At all times mankind strived for progressive changes, and for a long time has been looking for new ways to diagnose and treat diseases in order to prolong life. Scientists have constantly attempted to introduce the latest techniques, and if in the 20th century an understanding of the course of various processes at the cellular level was achieved, at the latest stage of development there is already a transition to the study of the molecular and even atomic composition of individual derivatives, which should contribute to the transition to a qualitatively new level of process understanding. The first to speak about nanotechnology was Richard Phillips Feynman, who back
in 1959 spoke about the possibility of controlling matter precisely at the atomic level. At the present stage, nanotechnology is increasingly being introduced into medical science, in particular, in the field of laboratory diagnostics of infectious diseases. More recently, this fact has received practical confirmation on the example of organizing large-scale testing of the population for the presence of the coronavirus infection. The methods used on the basis of atomic force molecular detectors provide a unique opportunity for visualization and identification of protein markers of
pathological processes and conditions with a sensitivity several orders of magnitude higher than that of standard laboratory studies.
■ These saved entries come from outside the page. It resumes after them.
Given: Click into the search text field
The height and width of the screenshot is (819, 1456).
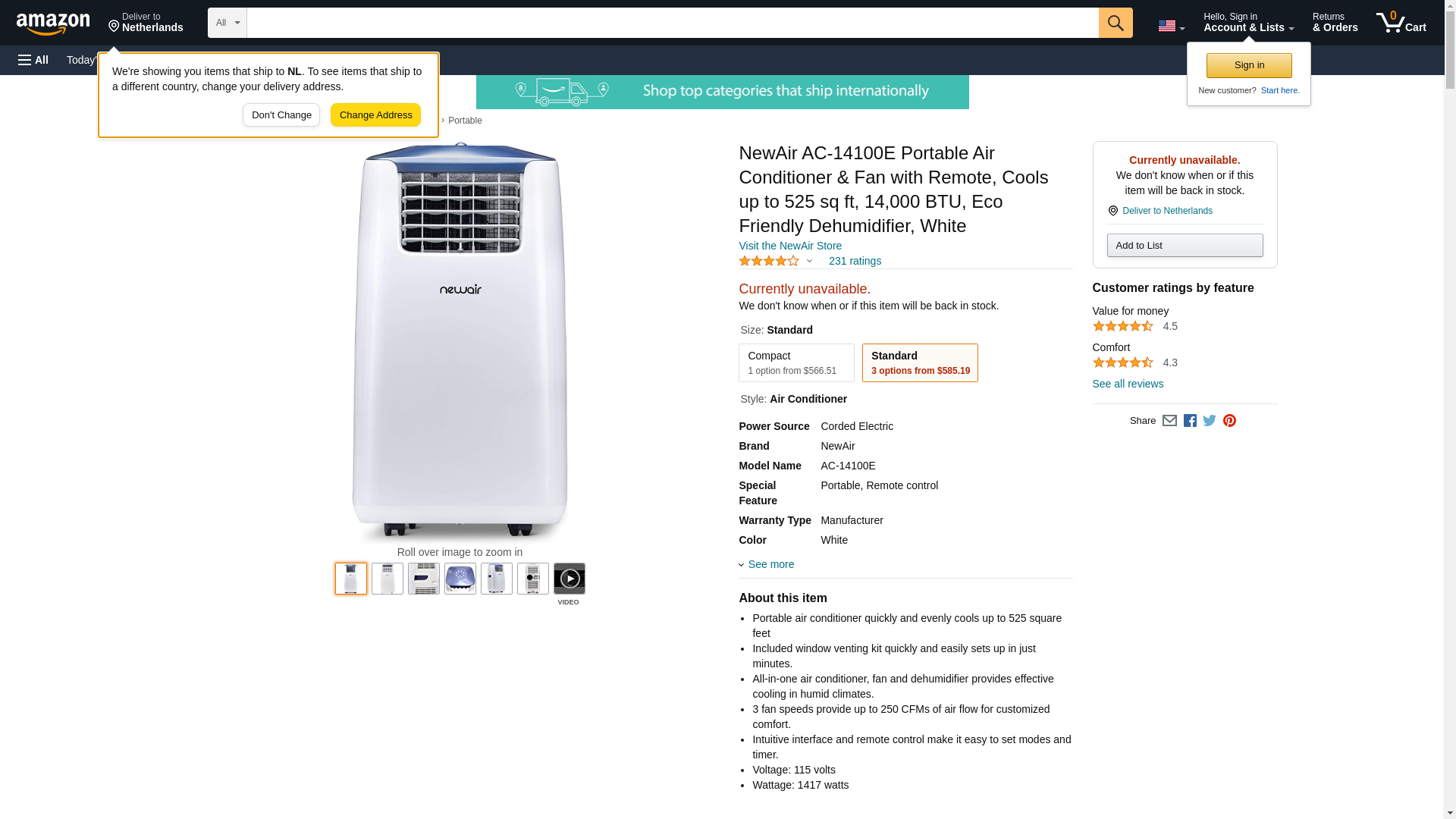Looking at the screenshot, I should [x=672, y=23].
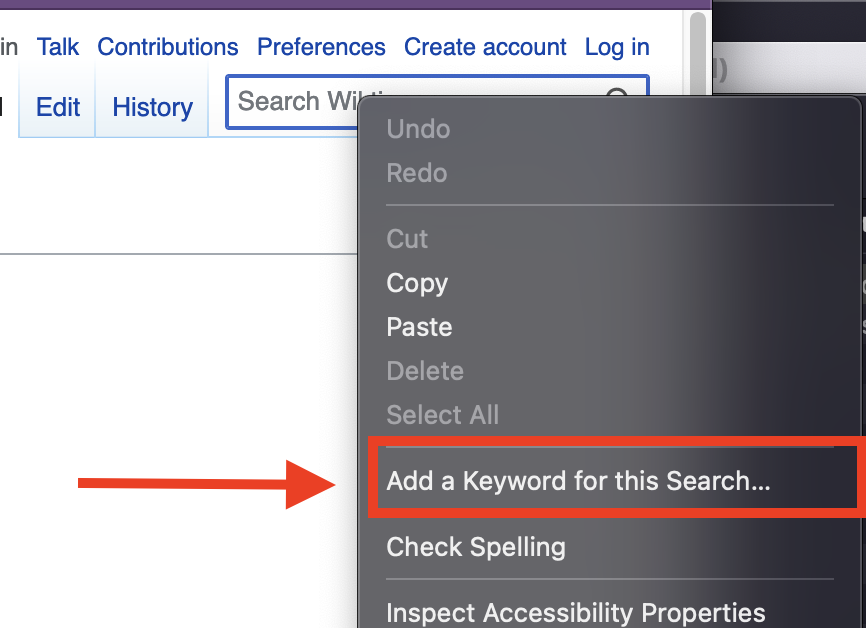The width and height of the screenshot is (866, 628).
Task: Open Check Spelling options
Action: 476,547
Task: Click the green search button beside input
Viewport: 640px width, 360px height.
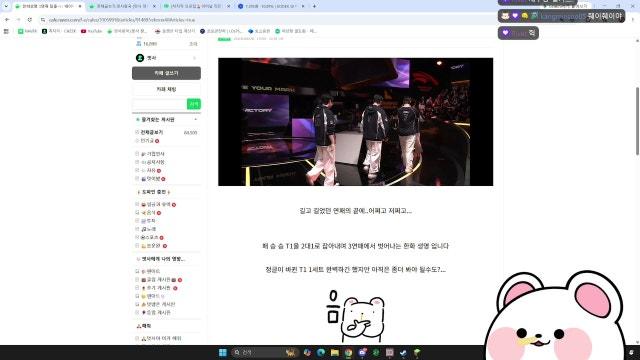Action: point(194,104)
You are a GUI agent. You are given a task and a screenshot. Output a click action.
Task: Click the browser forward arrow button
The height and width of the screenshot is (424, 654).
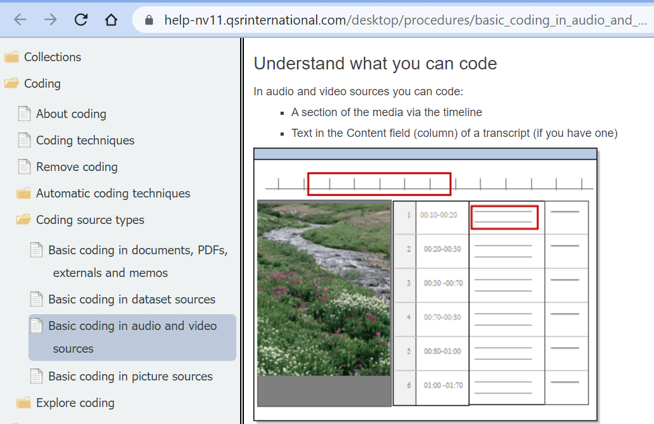coord(50,19)
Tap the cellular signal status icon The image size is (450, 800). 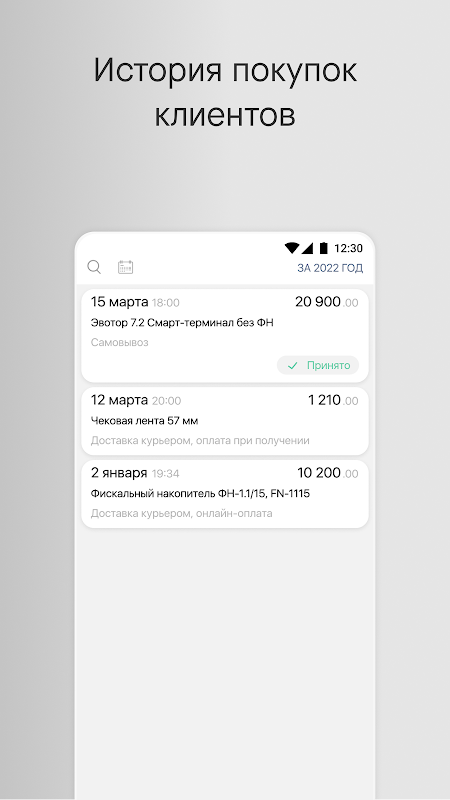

This principle was the basis for the implementation of the polymerase chain reaction method, the essence of which lies in the multiple multiplication of microscopic concentrations of pathogen DNA fragments in a patient’s biological sample under artificial conditions. As a result of a complex process called amplification, under the influence of enzymes and changes in temperature (from 50 to 95 °C), two DNA molecules are formed from one DNA molecule. In this case, there is a copying of a DNA section that is present only in that type of pathogenic microorganism that is of interest to a specialist at the moment. The cycle of formation
of a new DNA molecule takes about 3 minutes, while 30-40 cycles is quite enough to obtain the proper number of molecules required for reliable visual determination of the desired agent by electrophoresis.